How the IRS Selects Returns
The IRS uses a combination of automated systems, third‑party information matching, and targeted compliance programs to select returns for audit. Returns that don’t match income reported by employers or payers, or that show unusually large or out‑of‑pattern deductions, are more likely to be flagged (IRS, “Understanding Audits”).
In my 15+ years advising taxpayers, the most common avoidable triggers I see are unreported 1099 income, weak documentation for deductions, and repeated errors or amended returns.
Common Triggers and Why They Matter
- Unreported or mismatched income: The IRS compares W‑2s and 1099s to your return. Missing or inconsistent income is a frequent audit driver. (IRS, “Understanding Audits”)

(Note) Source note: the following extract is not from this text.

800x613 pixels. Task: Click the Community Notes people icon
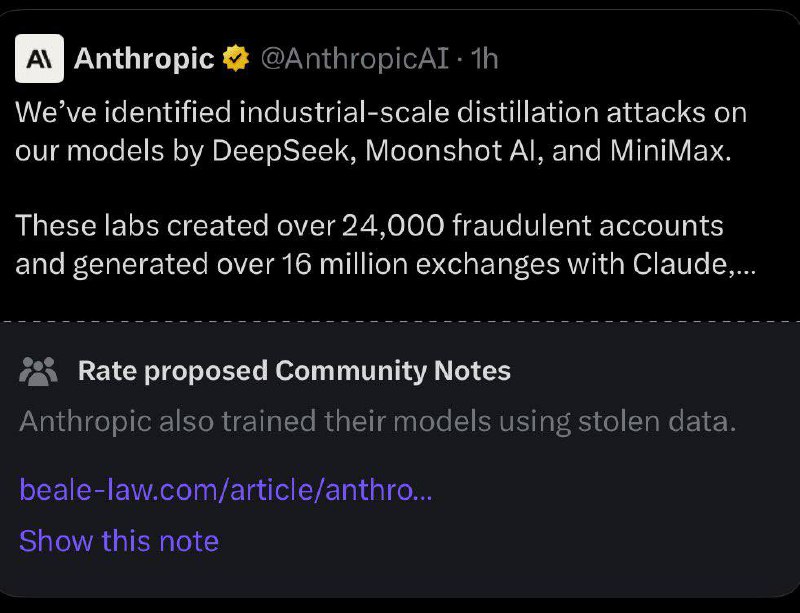tap(38, 371)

- Large or unusual deductions: Deductions far above typical ratios for your income or industry attract scrutiny, especially charitable gifts, unreimbursed employee expenses, and home‑office claims.
- Cash‑intensive businesses: Businesses with heavy cash transactions face higher risk because cash is harder to trace.

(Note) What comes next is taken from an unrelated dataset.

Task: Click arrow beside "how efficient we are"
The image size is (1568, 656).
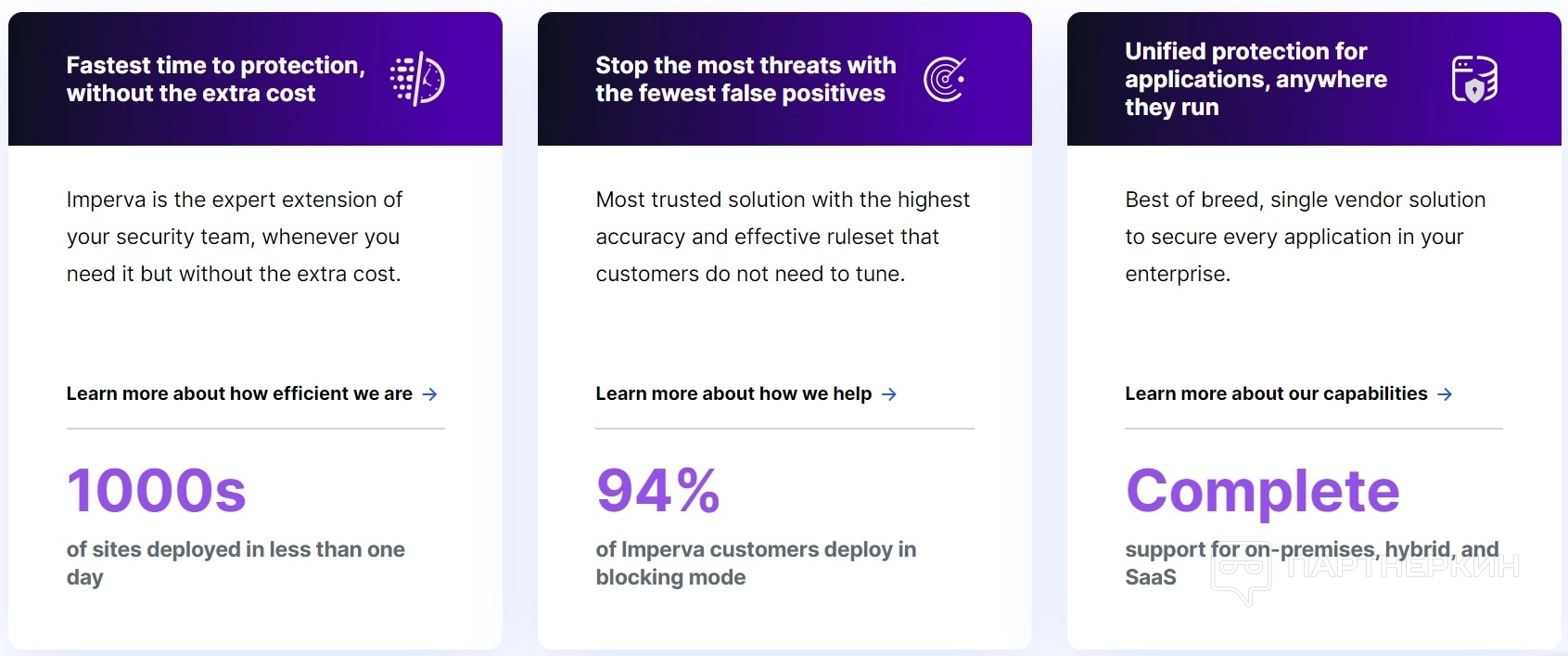Action: pyautogui.click(x=429, y=394)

- Math errors and identity issues: Simple miscalculations, missing Social Security numbers, or SSN/ITIN mismatches can trigger correspondence audits.
- Frequent or large amended returns: Repeated corrections can draw attention to prior filings.
- Self‑employment and sole proprietors: Reporting losses year after year or excessive business expenses without supporting records increases selection chances.
Types of Audits (brief)
- Correspondence audit: IRS requests documents by mail — the most common and least intrusive.
- Office audit: Meeting at an IRS office to review records.
- Field audit: In‑person review at your home or business; the most comprehensive.
Practical Ways to Lower Your Audit Risk
- Report all income. Match your return to W‑2s, 1099s and other third‑party forms before filing.
- Keep organized records. Save receipts, bank statements, invoices, and mileage logs. The IRS generally recommends keeping records for at least three years, and up to seven years for some items (IRS Topic No. 203).
- Be conservative and consistent with deductions. Avoid claiming unusually large or round numbers; use precise, supportable amounts.
- Reconcile business and personal records. For small or cash businesses, maintain a daily sales log and bank deposits that match reported income.
- Use tax‑time checklists and software with error checks to reduce math mistakes.
- Consult a tax professional for complex items (home office, rental losses, foreign income) to ensure positions are defensible.
For small business owners, see our related guide on small‑business audit triggers and mitigation strategies for more detail: Small Business Audit Triggers and How to Reduce Your Risk (FinHelp).
For record‑keeping best practices, read our step‑by‑step on maintaining tax records: How to Maintain Tax Records to Survive a State Audit (FinHelp).
If You Receive an Audit Notice
- Read the notice carefully; it will state the audit type and documents requested.
- Respond by the deadline. Failure to reply can lead to default assessments.
- Provide only the documents requested; don’t volunteer extra information that isn’t asked for.
- If uncomfortable, engage a CPA, EA, or tax attorney to represent you — they can communicate with the IRS on your behalf.
- Keep copies of everything you send and use tracked mail or secure electronic methods.
Quick Audit‑Risk Checklist
- Did you report all W‑2/1099 income? — Yes/No
- Do you have receipts for major deductions? — Yes/No
- Are business and personal accounts separated? — Yes/No
- Did you run your return through error‑checking software or a preparer? — Yes/No
Final Notes and Sources
This guidance summarizes common triggers and practical defenses based on IRS rules and professional practice. For official IRS guidance, see Understanding Audits (IRS) and Topic No. 203, How Long To Keep Records (IRS).
Sources: IRS — “Understanding Audits”; IRS Topic No. 203, How Long To Keep Records. (irs.gov)
Disclaimer: This article is educational and not legal or tax advice. For personalized advice about an audit or your tax situation, consult a licensed tax professional.